Ask an INFOSEC professional what they think about Security Through Obscurity and you are likely to get a response that includes a deep breath and rolling eyes before they tell you that Security Through Obscurity is not a security strategy and I partially agree. By itself, Security Through Obscurity is not a reliable means of securing information. However, a robust security strategy is composed of many layers and obscurity is a valid layer in that defense strategy. Apple has proven this over the last twenty-five or so years as the bad guys have focused their attention on the PC world.
The PC world has garnered most of the attention over the last twenty-five years because it has been the most popular operating system by far. And, over the past twenty-five years the world of hacking has evolved from a community of hobbyists exploiting systems for bragging rights to a community of organized criminals exploiting systems to make a profit. The bad guys are now businessmen looking to make their operations as efficient as possible to maximize their profits.
If you can spend 40 hours developing an exploit code for a new software vulnerability affecting 85% of the computers on the Internet running Windows or spend that same 40 hours to exploit the 10% running OS X or IOS, which option makes more business sense?  It seems like a no-brainer to me. Given this operating system distribution, it seems that Apple can continue to rely on Security Through Obscurity for a little while longer. However, that might not be the case for long if they keep up their recent growth trends.  

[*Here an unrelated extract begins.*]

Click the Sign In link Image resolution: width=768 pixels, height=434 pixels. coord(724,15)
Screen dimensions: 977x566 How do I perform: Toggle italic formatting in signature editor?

I think the development that could most significantly impact Apple’s ability to rely on obscurity as a valid layer of defense is the popularity of IOS and its mobile devices and services such as the iPhone, iPad, and iCloud. As they become more popular and widespread and touch more financial transactions the bad guys will start paying more attention. Apple’s share of the mobile market will just draw more attention from the bad guys.
Apple users should consider themselves warned, your days of being ignored are dwindling. Start thinking about how to protect yourselves and your data. Future blog posts will have some concrete recommendations.